=== Section Start ===

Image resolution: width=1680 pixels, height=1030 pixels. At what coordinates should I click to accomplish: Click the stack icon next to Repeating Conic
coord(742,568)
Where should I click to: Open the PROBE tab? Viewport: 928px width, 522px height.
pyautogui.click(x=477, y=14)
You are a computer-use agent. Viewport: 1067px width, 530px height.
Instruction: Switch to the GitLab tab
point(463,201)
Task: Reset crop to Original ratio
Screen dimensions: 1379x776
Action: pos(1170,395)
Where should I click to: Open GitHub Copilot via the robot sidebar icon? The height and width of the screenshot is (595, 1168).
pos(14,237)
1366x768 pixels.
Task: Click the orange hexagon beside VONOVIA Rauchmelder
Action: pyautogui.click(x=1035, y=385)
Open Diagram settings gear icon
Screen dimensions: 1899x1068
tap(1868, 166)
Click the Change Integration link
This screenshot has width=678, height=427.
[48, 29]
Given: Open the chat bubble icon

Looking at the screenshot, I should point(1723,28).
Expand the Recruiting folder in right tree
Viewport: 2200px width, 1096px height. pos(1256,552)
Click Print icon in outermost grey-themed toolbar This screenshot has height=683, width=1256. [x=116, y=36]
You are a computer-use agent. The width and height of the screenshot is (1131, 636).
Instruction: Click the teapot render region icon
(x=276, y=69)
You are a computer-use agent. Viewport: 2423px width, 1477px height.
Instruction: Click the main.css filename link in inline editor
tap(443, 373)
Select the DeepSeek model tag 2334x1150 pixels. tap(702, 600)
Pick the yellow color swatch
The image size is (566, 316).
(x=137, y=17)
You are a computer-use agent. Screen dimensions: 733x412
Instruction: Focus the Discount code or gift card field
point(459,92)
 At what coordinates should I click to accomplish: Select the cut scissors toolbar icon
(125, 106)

=== Section End ===

ACTIVITY
In the listing above, count every line that contains "computer". Respond with the number alone.

TASK ANSWER
4